** EXCERPTED RECORDS follows **
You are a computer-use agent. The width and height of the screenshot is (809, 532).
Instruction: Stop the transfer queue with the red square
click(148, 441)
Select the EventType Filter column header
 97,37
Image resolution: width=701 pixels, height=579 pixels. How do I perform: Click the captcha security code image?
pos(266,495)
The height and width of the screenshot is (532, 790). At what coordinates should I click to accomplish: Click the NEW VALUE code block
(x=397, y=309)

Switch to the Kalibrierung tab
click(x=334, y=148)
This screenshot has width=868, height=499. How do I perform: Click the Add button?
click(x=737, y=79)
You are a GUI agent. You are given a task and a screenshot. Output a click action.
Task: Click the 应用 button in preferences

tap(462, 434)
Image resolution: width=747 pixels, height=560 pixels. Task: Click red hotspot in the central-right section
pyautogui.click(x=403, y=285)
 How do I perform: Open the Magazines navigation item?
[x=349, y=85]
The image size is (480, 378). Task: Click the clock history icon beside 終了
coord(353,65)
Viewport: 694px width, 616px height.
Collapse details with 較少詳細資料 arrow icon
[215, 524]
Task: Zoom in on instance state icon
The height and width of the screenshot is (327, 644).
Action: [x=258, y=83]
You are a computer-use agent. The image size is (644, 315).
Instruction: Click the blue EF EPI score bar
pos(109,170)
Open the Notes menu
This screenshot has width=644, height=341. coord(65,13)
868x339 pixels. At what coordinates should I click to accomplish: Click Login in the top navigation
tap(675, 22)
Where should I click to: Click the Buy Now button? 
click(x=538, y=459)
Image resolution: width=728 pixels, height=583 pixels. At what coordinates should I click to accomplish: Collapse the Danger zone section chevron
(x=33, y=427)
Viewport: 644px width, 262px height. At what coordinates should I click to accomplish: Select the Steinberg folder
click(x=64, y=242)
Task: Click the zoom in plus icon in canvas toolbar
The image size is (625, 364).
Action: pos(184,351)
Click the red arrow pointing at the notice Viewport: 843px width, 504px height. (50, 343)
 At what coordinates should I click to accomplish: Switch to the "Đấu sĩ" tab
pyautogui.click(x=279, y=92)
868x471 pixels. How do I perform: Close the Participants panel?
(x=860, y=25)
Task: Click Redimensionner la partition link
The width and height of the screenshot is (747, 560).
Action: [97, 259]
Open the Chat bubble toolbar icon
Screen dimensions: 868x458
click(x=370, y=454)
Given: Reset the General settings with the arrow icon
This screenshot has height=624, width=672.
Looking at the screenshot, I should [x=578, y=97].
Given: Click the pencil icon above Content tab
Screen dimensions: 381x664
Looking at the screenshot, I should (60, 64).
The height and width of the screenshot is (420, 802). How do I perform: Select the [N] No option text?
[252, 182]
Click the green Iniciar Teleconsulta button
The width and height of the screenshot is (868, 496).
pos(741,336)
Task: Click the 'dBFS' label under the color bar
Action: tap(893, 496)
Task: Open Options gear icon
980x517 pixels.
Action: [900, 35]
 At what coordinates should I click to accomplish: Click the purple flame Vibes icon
** End of EXCERPTED RECORDS **
## WHAT THE TASK ASKS
Please reproduce, exactly as they appear above, the lines from the line containing "This screenshot has height=624, width=672." up to and including the line containing "Click the green Iniciar Teleconsulta button".

## PROBLEM SOLUTION
This screenshot has height=624, width=672.
Looking at the screenshot, I should [x=578, y=97].
Given: Click the pencil icon above Content tab
Screen dimensions: 381x664
Looking at the screenshot, I should (60, 64).
The height and width of the screenshot is (420, 802). How do I perform: Select the [N] No option text?
[252, 182]
Click the green Iniciar Teleconsulta button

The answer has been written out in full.